Recap: Silent Solidarity

I feel I should dedicate an entire post to this one event, just as a way to continue its effects, so to speak. And yes, I can talk now. Our 'vigil" ended at 4:42 (don't ask me why they chose that time, but they did).

First of all, it's an on-campus student-housing-committee hosted event, meaning that the people are usually either RAs or dorm people. Second of all, it WAS thought-provoking, as anything that involved random people who in all appearances are complete, unrelated strangers, wandering around on campus wearing the same-logoed shirt and a yellow card. What I remained depressed about was that why people was curious, they were not curious ENOUGH. Most of the response I've heard, unbeknownest to the speakers, were along the lines of oh-I-wonder-what-that's-all-about and very few people actually asked about it.

Another reflection on how hard this actually is, even for me. You don't realize the little things you say each day instinctively, such as "excuse me", "thanks", "bless you" and when people walk into you or you walk into things--"ow." It actually took quite a bit of self control for me, catching myself before the first syllable pops out of my mouth. Have discovered my apparent talent in taking part in short conversations without talking but of course, that depended mostly on who's at the other end of the conversation.

Unlike some of the other people who were in this (we had a recap-meeting a few minutes after the event ended), I don't usually speak up, in any sense of the term "speaking up". Unlike them, I don't babbel or converse or correct people, but I realized (maybe it's just this year, or maybe I've been doing it always and have just now realized) that I comment fairly often as a way of responding to events, and I question...well...nearly everything.
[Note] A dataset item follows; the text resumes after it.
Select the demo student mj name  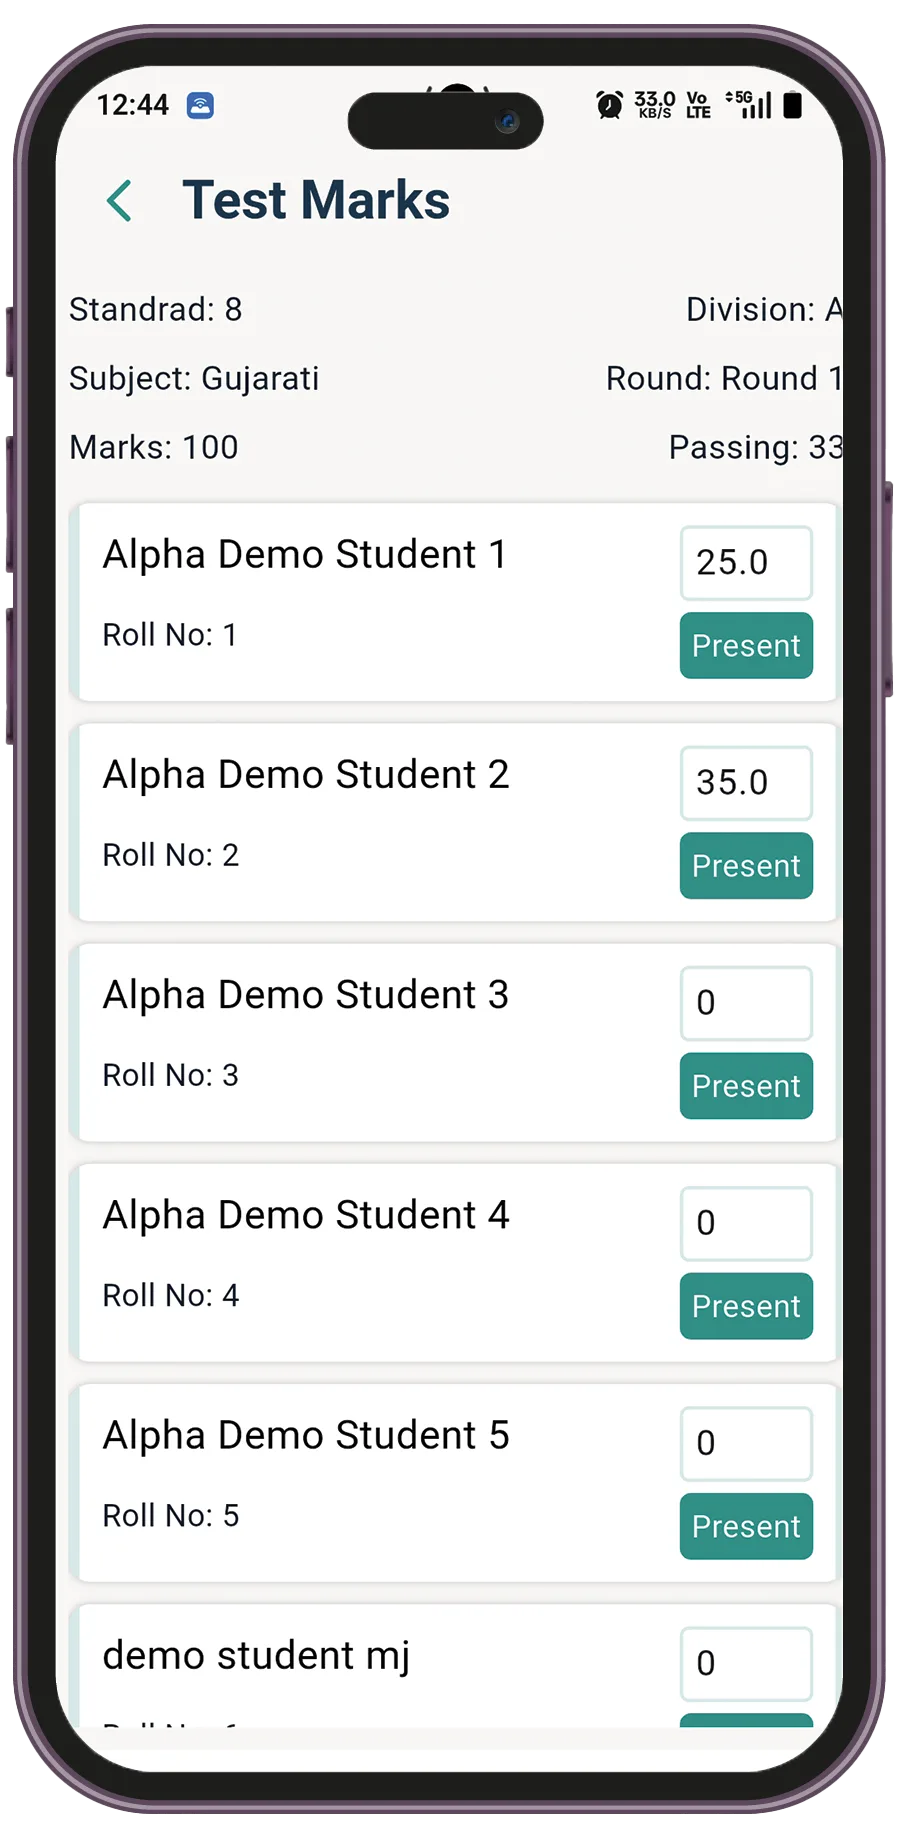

When my chem lab partner griped and made a snide remark about being partnered with 'Hellen Keller' (which I really don't blame her for, per se, because I can imagine how annoying it must be for her at the other end when your chem partner can't speak) it was incredibly tempting to make a sarcastic remark back. I didn't, of course, and found out that I can probably, in fact, keep silence.

What I've also never fully appreciated is the impact a smile can make. I mean yes, I prefer it when people smile at me rather than scowl or glare at me and yes, I do smile myself, frequently randomly. Most of that, though, is just a process that I don't think about--I smile when I think/see something funny/nice. I seldom consciously think about smiling (which is probably a good thing, considering the unfortunate effect conscious thought seems to have on my physical performance of any sort). Today though, coming out of a lab that lasted longer than necessary, I met another girl who's doing silent solidarity. We don't know each other. Our eyes met. She smiled at me and I smiled back, and I feel immediately better. It is really quite something.

On the other note in this seemingly inane ramble, I know that when I do speak up, really speak up, people listen, and to some degree I've always taken this for granted. There are times to keep quiet yes, but speaking up occasionally does have its purposes, especially if you're doing it for others who can't.